A standard protocol for UVB phototherapy is treatment three times per week with a minimum of 24 hours between sessions. Treatment every other day is effective for most patients. Patients should be instructed to dose phototherapy as per treatment protocol and use proper technique as taught during outpatient phototherapy and home phototherapy orientation. Moisturizer should be immediately applied following treatment to prevent excessive dryness and subsequent itching.
Again, because different brands of phototherapy machines vary in their UV output, different starting doses and dose increments should be employed. This specific protocol should be discussed with patients at orientation, making sure that the patient completely understands the method of treatment. The protocol for dose adjustment based on missed days should also be discussed.
Appropriate clinic follow-up when using home UVB phototherapy is at least once every 3 months. In addition to assessing response to treatment, patients should be screened for any adverse reactions including recurrent severe burns or blistering. Thorough questioning including any changes in medical history or medications is also critical. Despite no proven scientific risk of increased skin cancers with the use of UVB phototherapy, a full skin examination is important to rule out any suspicious lesions9. Lastly, patient instructions should once again be reinforced and any questions should be answered completely. Additional treatments should be prescribed according to a 3-month supply at patient’s current treatment frequency.
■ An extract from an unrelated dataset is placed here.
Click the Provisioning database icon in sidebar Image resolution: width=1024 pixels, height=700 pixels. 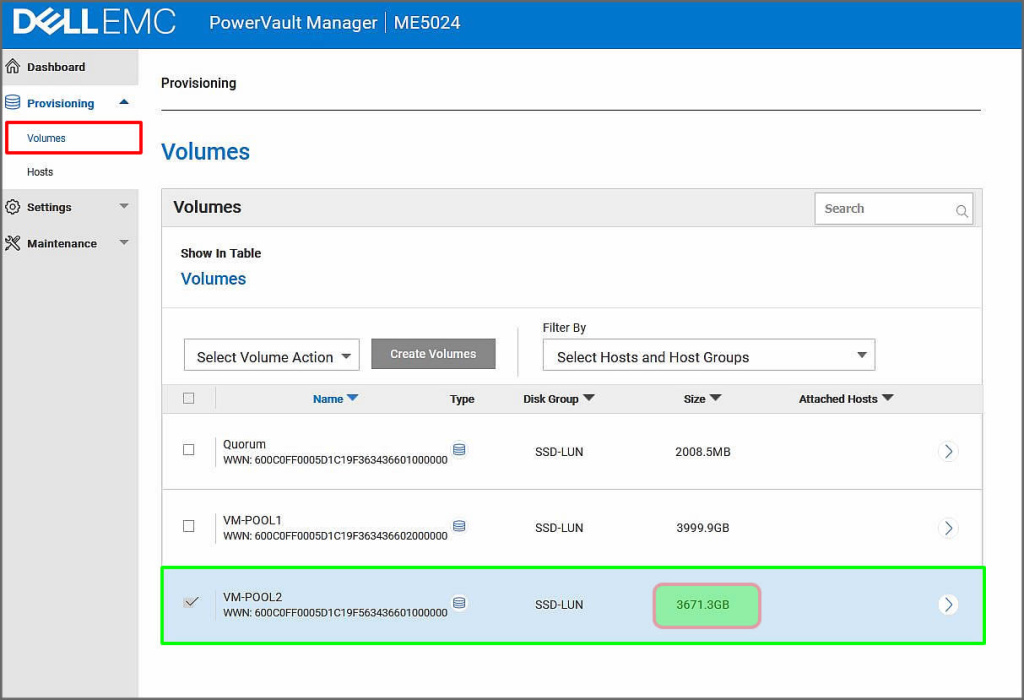coord(13,103)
Home phototherapy is convenient, cost-effective, and associated with better quality of life compared to outpatient phototherapy5. Home phototherapy also had similar efficacy to office-based phototherapy in a randomized controlled trial involving 195 patients6. For patients undergoing home phototherapy, 82% and 70% reached Self-Administered Psoriasis Area and Severity Index (SAPASI) 50 and PASI 50, respectively, compared with 79% and 73% of the patients receiving outpatient treatment. The overall treatment effect, as assessed by the mean reduction in PASI and SAPASI, and increase in quality of life was significant and similar between the two groups.
However, few dermatologists have embraced home phototherapy. When asked why not, they cite inferior efficacy and higher risk, despite the lack of evidence to support these assumptions4. In fact, with proper patient education and close monitoring of treatment, home phototherapy is well tolerated and efficacious for the treatment of moderate to severe generalized psoriasis5. Reliable patients in which outpatient phototherapy is absolutely impractical should be considered for treatment.
Patient education is the key to providing safe home phototherapy. Patients should ideally start treatment in an office-based setting and then transition to home treatment. This provides a unique educational experience in which patients learn to optimize phototherapy while preventing adverse reactions. Home phototherapy orientation should also be individualized according to patient and type of equipment being utilized. As shown in this paper, large variability exists in the range of available phototherapy machines and this should play a role during patient education. Lastly, close patient follow-up by a physician with a limited number of regulated treatment sessions prescribed between visits will provide the additional care needed to optimize home UVB phototherapy.